Lacking in Mining the Sky, but present in abundance in The Case for Mars, is a clear set of priorities for practical action. Lewis provides little concrete advice on how to bridge the chasm between the present state of space exploration and the bountiful future he envisions. By contrast, Zubrin and Wagner provide not only a detailed program for going to Mars but also a critique of competing objectives. In particular, the Mars enthusiasts seek to shoot down the moon as a goal for human colonization; the satellite, they note, is relatively impoverished in water and other resources needed for survival (a point still valid despite the recent detection of ice on the moon).

The Case for Mars and Mining the Sky both draw a sharp contrast between a brilliant space-faring future and a bleak existence if humanity remains Earth-bound. Both make reference to the dictum of H.G. Wells that "the choice is the Universe--or nothing." However, the books differ notably in their discussion of that choice.

Mining the Sky contends that the notion that natural resources are running out is a myth--but one that's all too true if Earth is the only source considered; Lewis even hazards a prediction of global collapse into subsistence agriculture around 2030 unless the riches of space are tapped. The Case for Mars, ultimately, is based more on the need for a frontier than on any shortage of terrestrial minerals. Zubrin and Wagner warn that Earth is slipping into a malaise of bureaucracy, cultural homogeneity, and diminished technological progress. Mars, they argue, would give rise to a dynamic new branch of human civilization, one whose entrepreneurial energies would reinvigorate Earth society as well.

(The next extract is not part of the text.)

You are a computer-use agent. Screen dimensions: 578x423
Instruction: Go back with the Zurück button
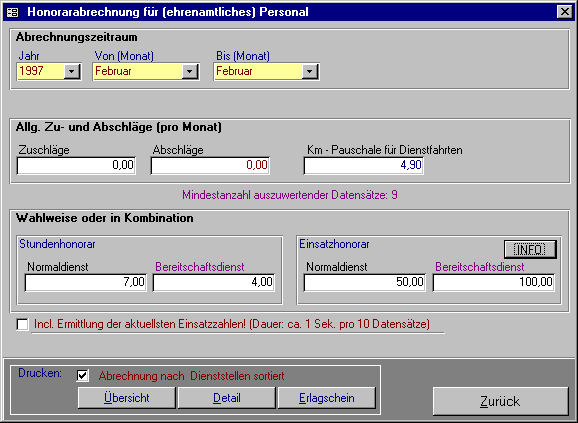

Eventually, Mars, the asteroids, and the rest of the solar system may have been explored and settled. What then? Mining the Sky ends with a call for humanity to expand throughout the entire galaxy, creating a population of countless quintillions; Lewis's sheer maximalism may discomfit even some space enthusiasts. In The Case for Mars, Zubrin and Wagner proclaim that our distant descendants on a multitude of worlds, even with all their advanced capabilities, will still marvel at the boldness of those who began the great push into space. Science fiction has long been filled with such entertaining and inspiring visions. These two books show they might be affordable, too.